Irish drug developer Amarin Corp. plc , with research operations based in New London, says it spent more than $5.3 million in the second quarter on two clinical studies for its cardiovascular treatment.
Amarin says altogether it had cash outflows of about $6.8 million in the three months ended June 30. The outflow was partly offset by about $1.5 million reaped from three investors’ who exercised warrants to buy 1,044,037 new shares of Amarin common stock.
The bioscience firm says so far it has enough money to complete the trials as well as fund a study that could eventually yield federal approval to market the treatment. But it hinted it may have to seek more capital if further studies are warranted.
Its June 30 cash balance was about $37.6 million, down from about $44 million on March 31.
Amarin earlier this year began Phase 3 clinical-stage development of AMR 101 aimed at lowering patient triglyceride levels.

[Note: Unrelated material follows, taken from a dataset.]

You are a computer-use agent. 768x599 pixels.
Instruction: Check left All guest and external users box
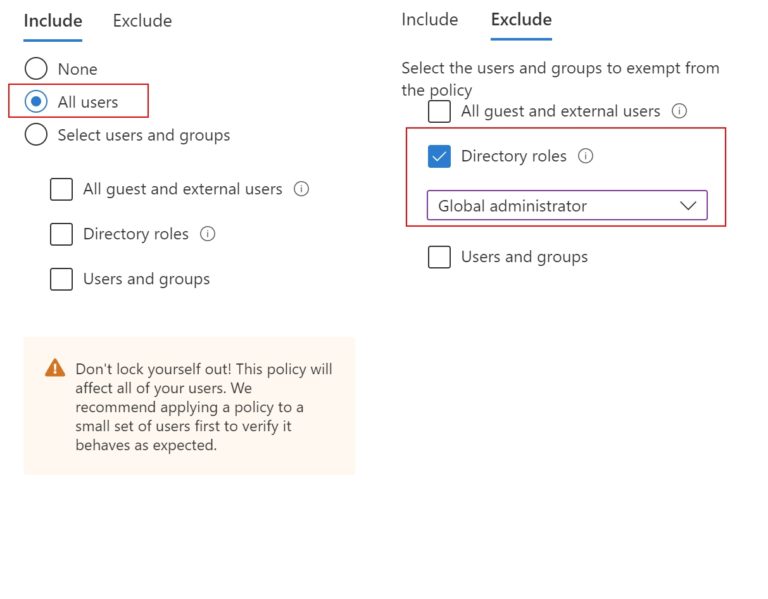62,189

High triglycerides – a type of fat found in blood – is linked to cardiovascular disease.
Its “Marine” trial is underway on some 229 test subjects at Kentucky’s Louisville Metabolic and Atherosclerosis Research Center.
Its “Anchor” trial involves about 650 test patients at the Methodist DeBakey Heart and Vascular Center in Houston, Texas.
Amarin research chief Dr. Declan Doogan said in a statement that both trials are proceeding slightly ahead of schedule, with final results likely to be reported in early 2011.
Formal application for federal drug inspectors’ review of AMR 101 could begin as early as 2012, Doogan said.